Gourd, Ornamental—Lagenaria spp., Cucurbita spp., and Luffa spp.1
Ornamental gourds are the gaily colored, oddly shaped, squash-like, hard skinned fruits of plants belonging to several genera and species of the Cucurbitaceae family. They are closely related to the edible squashes and pumpkins, but included with Cucurbita are a different group of genera and species such as Lagenaria siceraria, Luffa cylindrica, Benincasa hispida, and others.
Most of the fancy gourds have long, climbing, or creeping stems. They can be grown on trellises, arbors, and fences, thus making attractive display plantings.
However, usually the fruit rather than the growing plant is considered ornamental. These fruit are generally most useful and attractive as ornaments when the pulp dries and the shell becomes hard. There are many shapes and colors of these fancy gourds. Some are warty, some are smooth, some long, some round, some striped, and some banded. Most of them are not grown as vegetables, although some are edible if eaten at an immature stage, such as the luffa gourd (sometimes called running okra). A few of the edible squashes are quite ornamental when mature, such as the yellow crookneck squash and the turban (Turk's cap) squash.
While the number of varieties is quite large, with new kinds being constantly raised from seed, the following kinds are more common.
Cucurbita pepo var. ovifera
Pear gourds: Most of this kind are pear-shaped, but vary in color and markings. Some are white and smooth; some have dark and light green stripes; some have two colors, half yellow and half green; some with two colors have bands; others may be found with these different variegations in various combinations.
Apple and orange gourds: These small, smooth, round gourds are white or orange and slightly flattened.
Flat fancy gourds: These pumpkin shaped gourds are small (only 2–3 inches in diameter) and are orange or mixed with various shades of green.
Warty-skinned fancy gourds: Small round gourds with warty surfaces colored white, green, yellow, or orange.
Siphon gourds: These have a large, 8 to 12 inch broad base and a long neck that curves back alongside the base toward the ground. They should be grown on the ground rather than trellises to prevent breaking the neck.

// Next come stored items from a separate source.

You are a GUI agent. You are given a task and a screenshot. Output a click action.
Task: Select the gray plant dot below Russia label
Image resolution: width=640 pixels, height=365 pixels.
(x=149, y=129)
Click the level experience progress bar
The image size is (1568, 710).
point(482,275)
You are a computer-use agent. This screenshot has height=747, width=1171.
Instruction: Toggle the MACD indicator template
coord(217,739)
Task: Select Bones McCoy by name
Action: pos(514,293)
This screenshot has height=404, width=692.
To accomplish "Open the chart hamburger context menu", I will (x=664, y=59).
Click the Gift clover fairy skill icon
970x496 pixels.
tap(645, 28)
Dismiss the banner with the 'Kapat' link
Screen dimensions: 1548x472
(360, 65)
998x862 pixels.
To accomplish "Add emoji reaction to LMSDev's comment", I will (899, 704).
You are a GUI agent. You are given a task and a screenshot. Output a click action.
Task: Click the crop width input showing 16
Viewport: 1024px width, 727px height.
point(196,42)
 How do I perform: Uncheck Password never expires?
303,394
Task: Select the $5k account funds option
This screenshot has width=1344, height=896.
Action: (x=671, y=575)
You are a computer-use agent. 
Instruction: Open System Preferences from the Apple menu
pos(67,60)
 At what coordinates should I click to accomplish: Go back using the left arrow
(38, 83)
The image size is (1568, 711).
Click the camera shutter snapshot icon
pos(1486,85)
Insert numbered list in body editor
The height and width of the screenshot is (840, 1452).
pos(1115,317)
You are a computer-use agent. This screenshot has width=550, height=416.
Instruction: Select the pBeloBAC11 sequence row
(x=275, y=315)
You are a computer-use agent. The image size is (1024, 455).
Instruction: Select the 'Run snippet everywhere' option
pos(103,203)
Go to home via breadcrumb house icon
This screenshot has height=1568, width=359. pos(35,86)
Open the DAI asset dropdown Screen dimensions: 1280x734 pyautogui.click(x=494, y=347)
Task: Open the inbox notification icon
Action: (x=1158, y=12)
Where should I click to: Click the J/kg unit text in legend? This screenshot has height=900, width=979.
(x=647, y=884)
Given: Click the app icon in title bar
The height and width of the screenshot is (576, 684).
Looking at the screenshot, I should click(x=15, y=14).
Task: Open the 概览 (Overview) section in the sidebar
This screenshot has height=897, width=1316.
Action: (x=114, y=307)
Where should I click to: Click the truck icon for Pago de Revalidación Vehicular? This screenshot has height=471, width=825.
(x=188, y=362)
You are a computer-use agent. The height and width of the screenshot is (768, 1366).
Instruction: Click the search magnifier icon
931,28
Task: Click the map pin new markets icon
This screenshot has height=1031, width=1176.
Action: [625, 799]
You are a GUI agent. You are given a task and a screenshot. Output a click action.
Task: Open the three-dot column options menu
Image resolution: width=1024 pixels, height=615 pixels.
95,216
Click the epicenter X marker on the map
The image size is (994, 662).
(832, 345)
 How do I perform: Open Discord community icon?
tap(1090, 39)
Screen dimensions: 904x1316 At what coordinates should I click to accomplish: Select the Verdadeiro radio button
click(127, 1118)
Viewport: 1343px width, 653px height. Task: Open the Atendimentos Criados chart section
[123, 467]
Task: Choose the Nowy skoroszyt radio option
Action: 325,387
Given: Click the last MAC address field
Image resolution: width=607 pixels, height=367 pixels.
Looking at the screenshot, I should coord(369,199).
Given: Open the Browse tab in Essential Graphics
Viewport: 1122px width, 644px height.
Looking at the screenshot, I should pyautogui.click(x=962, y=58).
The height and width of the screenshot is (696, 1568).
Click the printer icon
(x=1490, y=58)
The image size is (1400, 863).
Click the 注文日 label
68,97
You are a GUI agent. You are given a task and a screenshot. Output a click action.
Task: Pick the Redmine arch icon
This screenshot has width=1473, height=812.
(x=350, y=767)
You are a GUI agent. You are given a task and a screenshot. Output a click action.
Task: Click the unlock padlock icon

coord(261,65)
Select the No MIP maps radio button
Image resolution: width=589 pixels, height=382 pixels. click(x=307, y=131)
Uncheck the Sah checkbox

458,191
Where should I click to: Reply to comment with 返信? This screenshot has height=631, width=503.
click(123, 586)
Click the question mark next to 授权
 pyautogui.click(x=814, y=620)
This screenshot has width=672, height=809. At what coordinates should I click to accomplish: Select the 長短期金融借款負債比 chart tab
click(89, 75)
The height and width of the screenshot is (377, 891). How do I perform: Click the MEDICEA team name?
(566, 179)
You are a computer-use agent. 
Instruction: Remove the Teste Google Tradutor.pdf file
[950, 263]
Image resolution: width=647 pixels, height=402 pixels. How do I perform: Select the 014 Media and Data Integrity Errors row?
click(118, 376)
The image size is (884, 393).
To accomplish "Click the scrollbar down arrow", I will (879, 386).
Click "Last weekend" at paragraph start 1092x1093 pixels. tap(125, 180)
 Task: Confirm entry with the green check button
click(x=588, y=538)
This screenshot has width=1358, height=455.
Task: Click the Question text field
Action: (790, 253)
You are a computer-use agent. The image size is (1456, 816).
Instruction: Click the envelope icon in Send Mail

Calabash pipe gourds: These are shaped much like a summer crookneck squash, except they are smooth-skinned.
Dolphin gourd: These are light green and distinctly marked by ridges and unusual configurations. They are often displayed at fairs in Florida.
Club gourds: These are long and shaped like bowling pins.
Birdhouse gourds: These jug shaped gourds are often made into birdhouses.
Bottle gourds: Typically, this kind is a combination of a broad round base, a bottle-neck, and a smaller round neck. There are many sizes, some holding as much as 2 gallons.
Turk's cap (C. maxima): This 5 to 10 pound edible turban squash has a round orange bottom with the top one-third a protruding cream colored 'acorn' or 'navel'. The rind is relatively soft and fairly smooth.
Luffa gourds (Luffa spp.): These are also called running okra and dish-rag gourd. Some fruits have sharp ribs running lengthwise. Luffas are from 1 to 2 feet long, and their best eating quality is when they reach 1 to 2 inches in diameter. When mature, the pulp dries to the consistency of fibrous sponge that may be made into ornamental items such as hats, or used for scrubbing.
Since they are so closely related to squashes and pumpkins, ornamental gourds may be grown throughout Florida. In North and Central Florida, plant as soon as the danger of killing frost is past. In South Florida, plant seeds in September through March. Gourds do best if grown on a trellis because of their vining nature and for prevention of fruit rots. Hills (1 to 2 seeds each) may be spaced 12 to 24 inches apart at the base of the trellis. If planted in an open garden, allow 4 feet between vines in the row and 4 feet between rows. Plant seed 1 to 2 inches deep.
Unlike edible squash, which are picked in an immature stage, gourds should be allowed to mature and dry on the vine if possible. Cut specimens with a few inches of stem attached. Use sharp shears to harvest the gourds; never twist them from the plant.
Once harvested, the fruits may be washed in mild, warm soapy water then rinsed and dried. A month or two of drying and curing in a dry, warm, airy room may be needed. Sunlight fades colors during drying.
During curing, the thin film-like outer skin may be scraped off. Sometimes during curing, mold growths form on the shell in attractive patterns and may be retained for decorative effect.
As ornaments, the gourds may be used with natural colors and shape unchanged, or they may be sanded and painted in imaginative colors and designs. The odd shapes of gourds inspire certain modifications, making them into figurines. For example, the calabash gourd is often called penguin gourd since it is easily made into a penguin figurine.
In addition to ornamental value, many practical uses are made of them, such as hanging baskets, vases, fruit bowls, dippers, smoking pipes, birdhouses, and toys.